Variable rates and extents of adaptation were observed across the different PR and FD conditions. a) Mean spike count for each A and B tone fitted with decaying exponential functions for the 8 Hz conditions. SEMs are indicated by shaded patches around the crosses. b) Exponential fits for both the A and B tones for PRs from 4 to 16 Hz and semitone differences of 3–12 semitones. c) The rate of adaptation (R: see methods) for both the A and B tone fits increased as the PR was increased. However, the ratio of R shows that the B tone tended to adapt quicker than the A tone at faster PRs.

Fig. 6

The SDT model. A. Population spike count distributions, tone by tone for A and B tones, for the first 0–2s of the tone sequences when PR is 8 Hz. The grey shaded horizontal bar shows the average spike count distribution in equivalent time windows when no tone is played. B. Distributions of decisions made as to whether tones belong to the same stream (green) or are segregated (2 streams; pink or blue), as a function of position in time during the sequence, and the applied decision criterion. The vertical axis indicates the criterion value or ‘threshold’ population spike count for considering a tone present.
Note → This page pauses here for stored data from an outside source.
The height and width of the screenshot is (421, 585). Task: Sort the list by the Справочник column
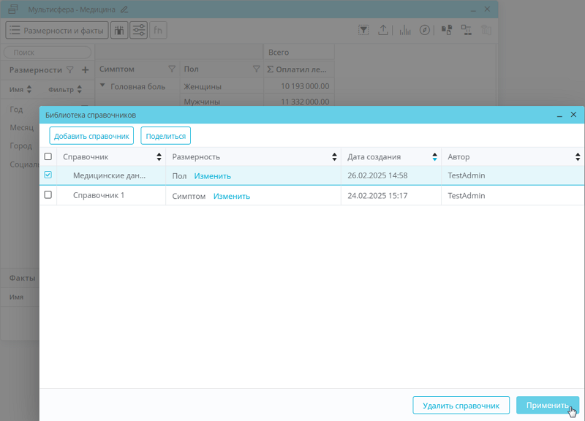(159, 157)
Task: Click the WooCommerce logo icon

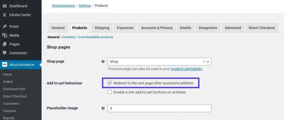Action: click(x=5, y=65)
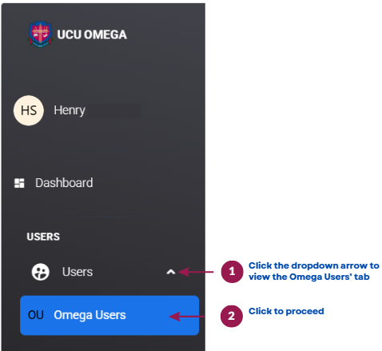Viewport: 382px width, 351px height.
Task: Click the OU abbreviation badge
Action: (x=36, y=315)
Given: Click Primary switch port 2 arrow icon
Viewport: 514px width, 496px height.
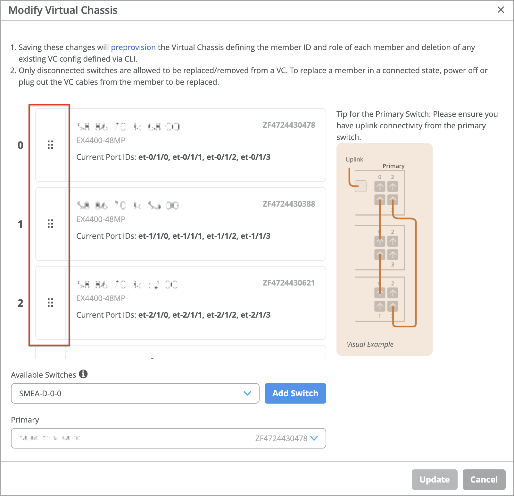Looking at the screenshot, I should 393,186.
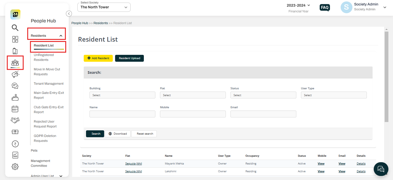Open UnRegistered Residents menu item
The image size is (393, 180).
tap(44, 57)
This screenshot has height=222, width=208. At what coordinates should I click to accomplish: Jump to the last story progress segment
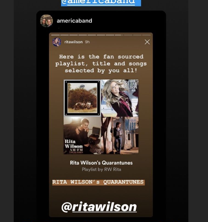146,35
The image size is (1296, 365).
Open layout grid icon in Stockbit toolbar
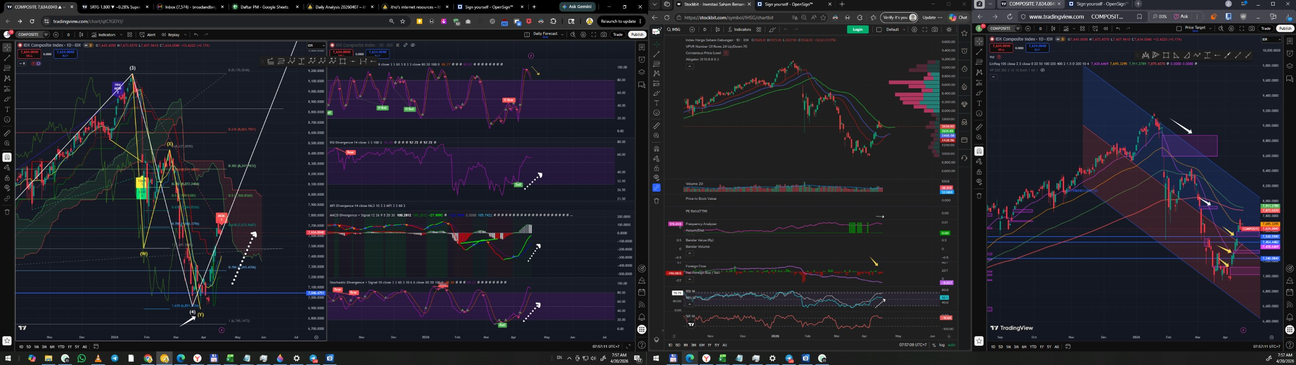[759, 29]
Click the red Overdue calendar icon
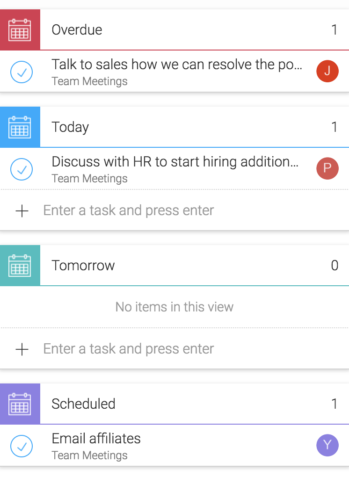Screen dimensions: 349x477 20,29
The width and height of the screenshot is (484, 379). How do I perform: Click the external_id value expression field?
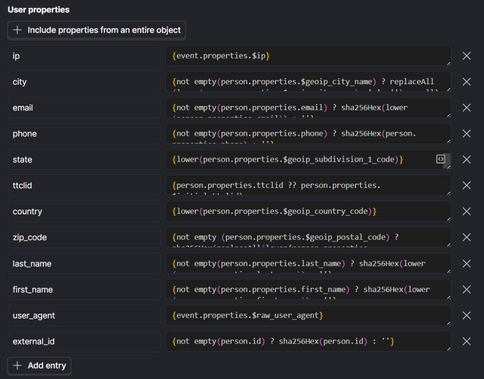click(307, 341)
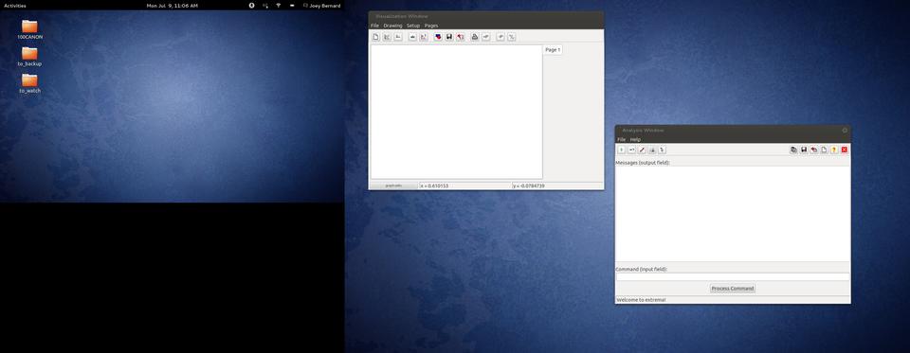Open the Activities overview

click(15, 6)
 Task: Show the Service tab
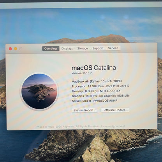[113, 48]
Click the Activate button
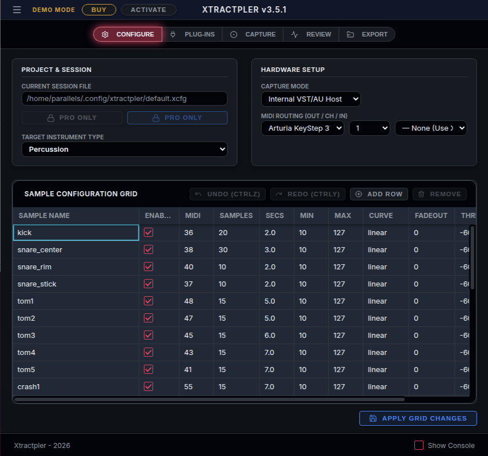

Coloured/shaded areas indicate when either or both tones produce more spikes than the criterion 75% or more of the time. White areas correspond to times and criterion when neither tone is detected, or false alarms in the absence of tones exceeds 25%, indicating tones are not distinguishable from background activity. C. Prediction of the probability of the tones being perceived as segregated, as a function of time (0–6 s), for all FDs and PRs of 4 Hz (left), 8 Hz (middle) and 12 Hz (right). This is calculated as the proportion of the criterion range (in Fig. 6B) over which the model predicts two streams will be perceived. Jagged lines at high PRs (12 Hz) indicate detection of either tone is unreliable so the chance of detecting 1 or both fluctuates from tone to tone. (For interpretation of the references to color in this figure legend, the reader is referred to the web version of this article.)

Fig. 7

Overall predicted probability of perceiving two streams across all stimulus conditions, for the period 4–8s after the start of the sequence. Thick lines indicate the coherence (green/dark grey) and segregation (pink/light grey) boundaries seen in human psychophysics, with the region in between being the ambiguous region. The probability is calculated in the same manner as Fig. 6C–E. Thus it represents the proportion of criterion for which only 1 tone is reliably detected (compared with all criterion at which one or more tones are detectable). Crossed squares indicate conditions where the A tone was not reliably distinguished from the background at any criterion. (For interpretation of the references to color in this figure legend, the reader is referred to the web version of this article.)